Different release cycles would require more resources on the part of the package maintainers. We can only do this if we have enough people to manage it and enough testing resources to test it.

We could also continue using the six month release cycle for everything, but make the separable packages available separately for use with different, compatible, releases.

Core standard library

Still, some parts of the standard library must be treated as core libraries. These libraries are closely tied to the compiler and other tools, and must strictly follow the release cycle. Neither older nor newer versions of these libraries may be used.

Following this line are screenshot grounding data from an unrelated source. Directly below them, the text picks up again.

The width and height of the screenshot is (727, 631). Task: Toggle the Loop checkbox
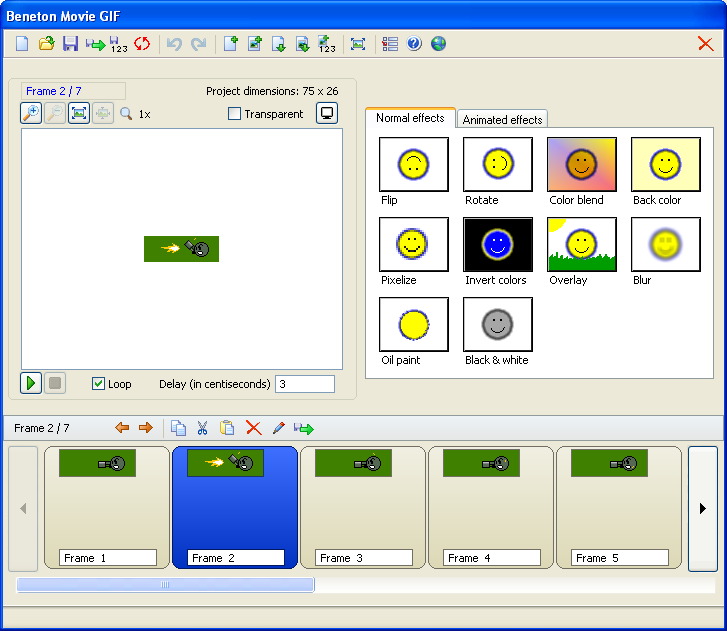click(x=98, y=384)
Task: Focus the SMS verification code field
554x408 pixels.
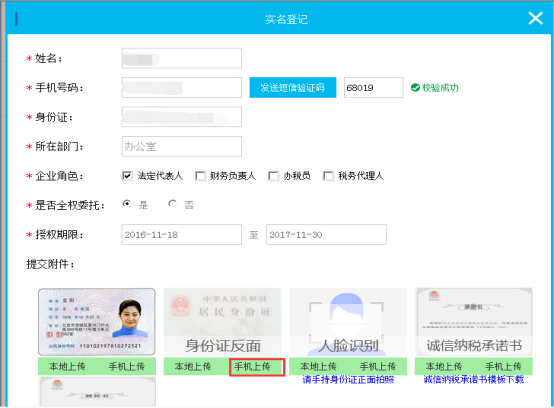Action: click(x=373, y=87)

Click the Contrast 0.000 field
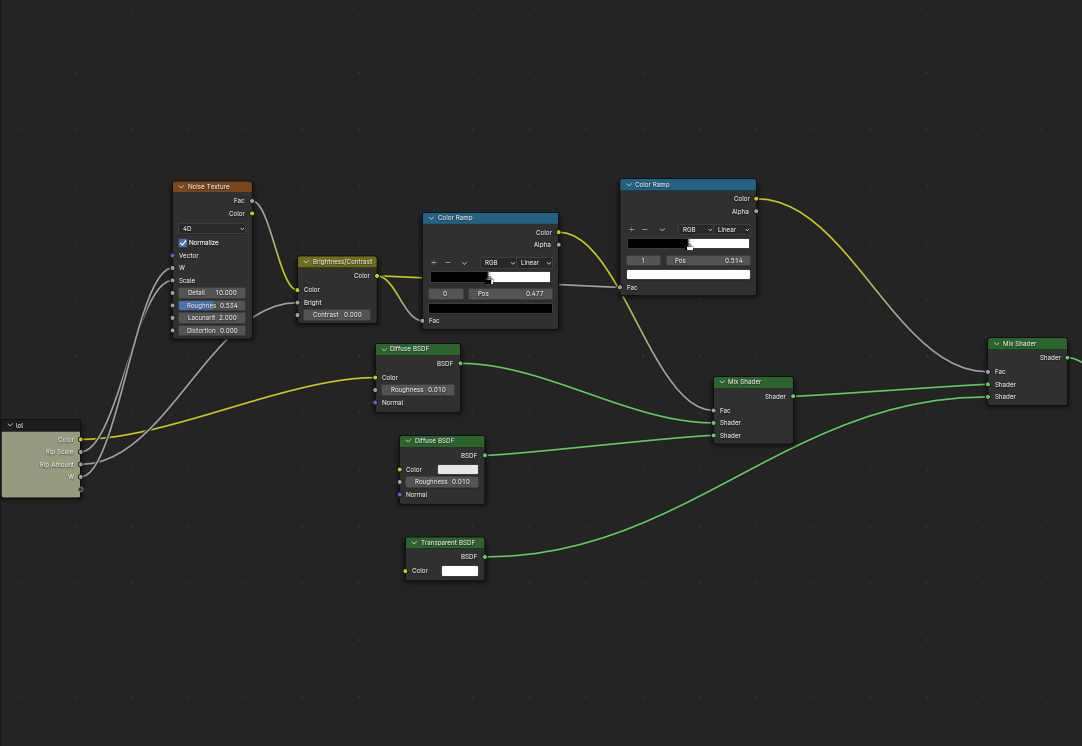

Ideally, these libraries will remain on the current version 1. If it seems necessary to change any of them to version 2, that will have to be discussed on a case by case basis. At this time I see no reason for it.

The tentative list of core libraries is:

  • os/signal
  • plugin
  • reflect
  • runtime
  • runtime/cgo
  • runtime/debug
  • runtime/msan
  • runtime/pprof
  • runtime/race
  • runtime/tsan
  • sync
  • sync/atomic
  • testing
  • time
  • unsafe

I am, perhaps optimistically, omitting the net, os, and syscall packages from this list. We'll see what we can manage.

Penumbra standard library

The penumbra standard library consists of those packages that are included with a release but are maintained independently. This will be most of the current standard library. These packages will follow the same discipline as today, with the option to move to a v2 where appropriate. It will be possible to use go get to upgrade or, possibly, downgrade these standard library packages. In particular, fixes can be made as minor releases separately from the six month core library release cycle.

The go tool will have to be able to distinguish between the core library and the penumbra library. I don't know precisely how this will work, but it seems feasible.

When moving a standard library package to v2, it will be essential to plan for programs that use both v1 and v2 of the package. Those programs will have to work as expected, or if that is impossible will have to fail cleanly and quickly. In some cases this will involve modifying the v1 version to use an internal package that is also shared by the v2 package.

Standard library packages will have to compile with older versions of the language, at least the two previous release cycles that we currently support.

Removing packages from the standard library

The ability to support go get of standard library packages will permit us to remove packages from the releases. Those packages will continue to exist and be maintained, and people will be able to retrieve them if they need them. However, they will not be shipped by default with a Go release.

This will include packages like

  • index/suffixarray
  • log/syslog
  • net/http/cgi
  • net/http/fcgi

and perhaps other packages that do not seem to be widely useful.

We should in due course plan a deprecation policy for old packages, to move these packages to a point where they are no longer maintained. The deprecation policy will also apply to the v1 versions of packages that move to v2.

Or this may prove to be too problematic, and we should never deprecate any existing package, and never remove them from the standard releases.

Go 2

If the above process works as planned, then in an important sense there never will be a Go 2. Or, to put it a different way, we will slowly transition to new language and library features. We could at any point during the transition decide that now we are Go 2, which might be good marketing. Or we could just skip it (there has never been a C 2.0, why have a Go 2.0?).

Popular languages like C, C++, and Java never have a version 2. In effect, they are always at version 1.N, although they use different names for that state. I believe that we should emulate them. In truth, a Go 2 in the full sense of the word, in the sense of an incompatible new version of the language or core libraries, would not be a good option for our users. A real Go 2 would, perhaps unsurprisingly, be harmful.